MonkeyMatch 0.5.56 - Find & Fix Similar Spelling (7/7/13)

Download and get help for different MediaMonkey for Windows 4 Addons.

Moderators: Peke, Gurus

Scottes
Posts: 150
Joined: Sat Mar 21, 2009 6:51 am

Re: MonkeyMatch 0.5.53 - Find & Fix Similar Spelling (7/4/13

Post by Scottes »

dtsig wrote:Would it be possible to get more information. For example, when looking at matches for artists there are many many artist with very similar names ... possibly just gender changes. If you included maybe the album name with the artist name it might go a way to be sure we are changing the right things.
Right-click on a name and choose More Info to get a list of all the songs associated with that name, with numerous fields shown for each song. Right-click on any name and choose More Info (All) - or just hit F11 - to get the info for all the names listed. Warning - these choices will take a few seconds, or many seconds if there are a lot of songs to show. The resulting list contains *every* song associated with that name, so choosing More Info on a popular artist name can take a few moments.

Also, if you're unsure of the correct spelling for a name, right-click and chose Google Search which will... yeah, do a Google search on that name.


Check those out and let me know if they will do what you need. I've thought about showing more info every time, but it would make each and every search take longer rather than just the times you need it.

One question I have in this area... When choosing More Info, is showing *every* song good, or should I limit it to 10 songs to speed things up? This would speed things up if the list were large. But what if those 10 songs don't show enough info?

If you have any desires or suggestions, I'm all ears.
zuilserip
Posts: 34
Joined: Wed Feb 22, 2012 8:00 pm

Re: MonkeyMatch 0.5.53 - Find & Fix Similar Spelling (7/4/13

Post by zuilserip »

Scottes wrote:Beta 0.5.53 - July 4, 2013
Download Here
Thanks Scottes - I spent some time yesterday using this and it is a lot more stable. No crashes or hangs.

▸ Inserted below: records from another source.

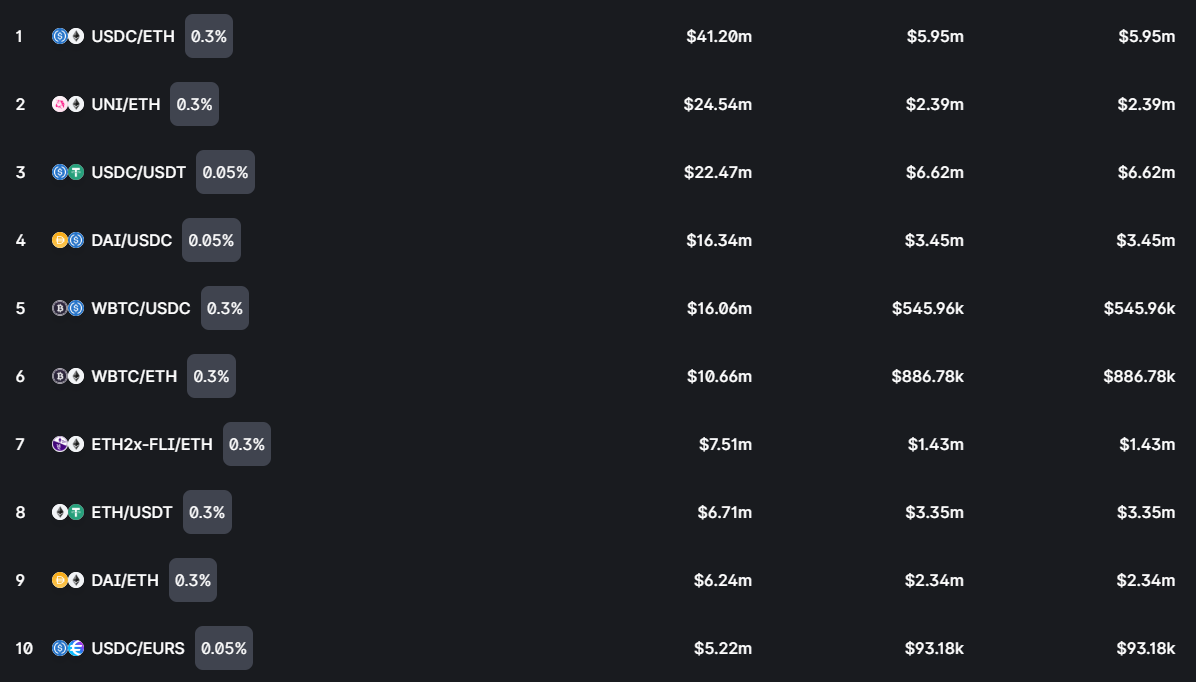The height and width of the screenshot is (682, 1196).
Task: Click the ETH2x-FLI/ETH token pair icon
Action: (68, 444)
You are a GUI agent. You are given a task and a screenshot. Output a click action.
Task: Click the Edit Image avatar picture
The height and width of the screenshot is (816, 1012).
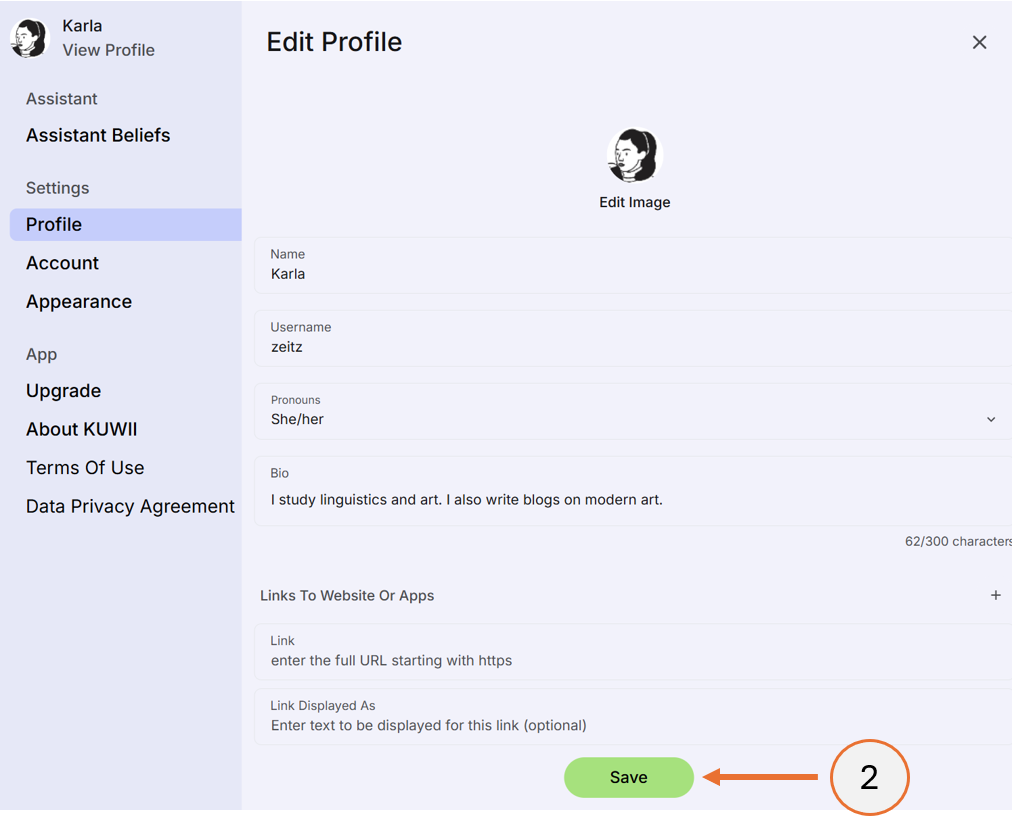[634, 155]
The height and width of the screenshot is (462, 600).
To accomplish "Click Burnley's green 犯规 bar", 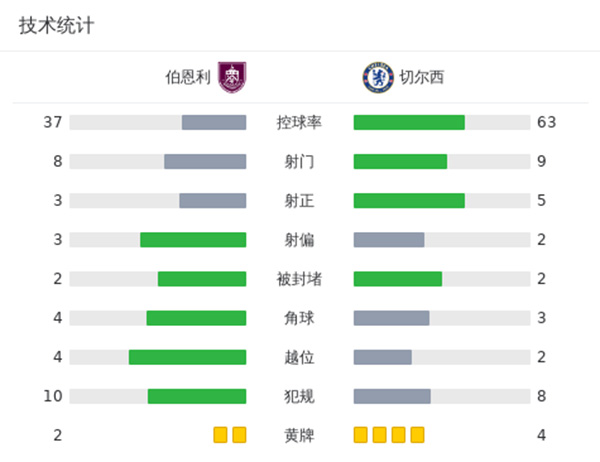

I've been able to fix a bunch of inconsistencies on my DB and will continue using it this coming weekend to finish the job. Will let you know if I run into any issues, but it looks great so far!
Scottes
Posts: 150
Joined: Sat Mar 21, 2009 6:51 am

Re: MonkeyMatch 0.5.53 - Find & Fix Similar Spelling (7/4/13

Post by Scottes »

Beta 0.5.56 - July 7, 2013
Download Here

HUGE performance improvement. If you use Blacklisting, the improvement is REALLY, REALLY HUGE.


I spent a good deal of time over the holiday weekend doing some benchmarking. I pulled apart the function that gets the match pairs, and extracted the 10 or 11 little things it does, then ran each one of them 320,000,000 times and measured how long each one took. I then explored ways to make each step a little faster, if at all possible.

One little bit took over 17 seconds to run 320 million times. I got it down to 1.2 seconds.
Another little bit took 3 seconds, but I got it down to 2.4 seconds.
Another little bit took 1.6 seconds, but I got it down to 1.2 seconds. Hey, every little bit counts.

But I found that my method of checking the Blacklist took a huge chunk of time - 281 seconds. As I explored it, I realized a few ways to get that time down to far less than a second. Basically, I made an assumption that was WAY OFF. The testing showed me how far off I was, and some more time showed me the best way to deal with it.


Once I made the changes, I ran some tests against my database using the old version and the new version. I ran my 18,000 unique songs with my Blacklist which contains 3,200 pairs of names.
Old Version: 7 minutes, 51 seconds
New Version: 14 seconds

I was a bit flabbergasted, so I ran the tests again.
Old Version: 8 minutes, 3 seconds
New Version: 13 seconds

As another test, I ran both programs after deleting my Blacklist file.
Old Version: 21 seconds
New Version: 8 seconds


So even without a Blacklist, the new version is 2.5 times faster. With a large database and a large Blacklist, you could see a simply tremendous improvement in performance. It all depends on the size of your database and the number of Blacklist entries, but everyone should see a significant improvement at the very least.

Download 0.5.56 Here
zuilserip
Posts: 34
Joined: Wed Feb 22, 2012 8:00 pm

Re: MonkeyMatch 0.5.53 - Find & Fix Similar Spelling (7/4/13

Post by zuilserip »

I've spent more time using the new version and it seems very fast for me, certainly fast enough. Thanks!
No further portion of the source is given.